Third Sunday of Advent – Joy
Reading: Isaiah 43:1-7
God’s people had been in exile, far from home. They had lived among a people who did not know God, or care for God. Their lives had been shaped by their absence from the Promised Land. The last time they had seen their homes, they had been marched away as captives. The sinking realization that their sins had finally caught up with them took hold of their hearts and their imaginations. Isaiah’s message comes to them as they are far away from home, and as they feel far away from God.
But now, building on the messages of comfort and peace, God calls out to his people: “It’s time to come home!” More than that, God tells them that he has redeemed them. Redemption meant that all their debts had been cancelled. Redemption meant that their status had been transformed from slave to family member. Redemption meant that their time of exile was over and that they could finally come home again.

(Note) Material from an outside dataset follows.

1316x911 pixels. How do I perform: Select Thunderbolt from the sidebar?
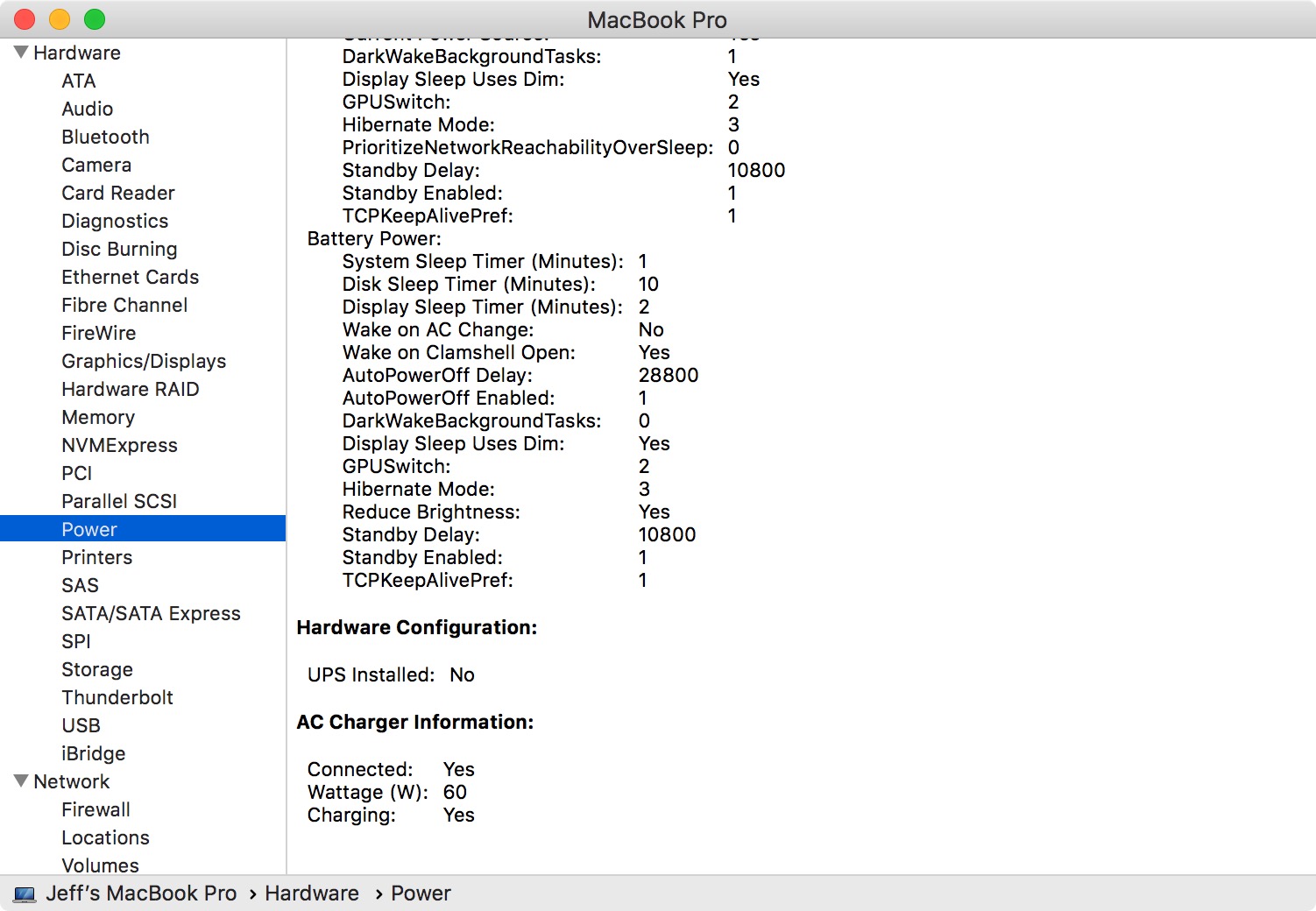coord(117,697)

But coming home again had its own fears. What if they sinned again? What if they turned their backs on God like they did last time? What’s to keep them from ending up in exile again? If this exile had shown them anything, it was that they could not keep their end of the covenant with God. They were prone to disobey God again and again and again. Going home meant setting themselves up to fail.
Anticipating their fears and doubts, God compassionately assures them: “When you pass through the waters, I will be with you; and when you pass through the rivers, they will not sweep over you. When you walk through the fire, you will not be burned; the flames will not set you ablaze. For I am the Lord your God, the Holy One of Israel, your Savior.” God had redeemed them so completely that they would never face the threats and judgments of the covenant alone. God assures them that, in returning home, they would not be separated from God again.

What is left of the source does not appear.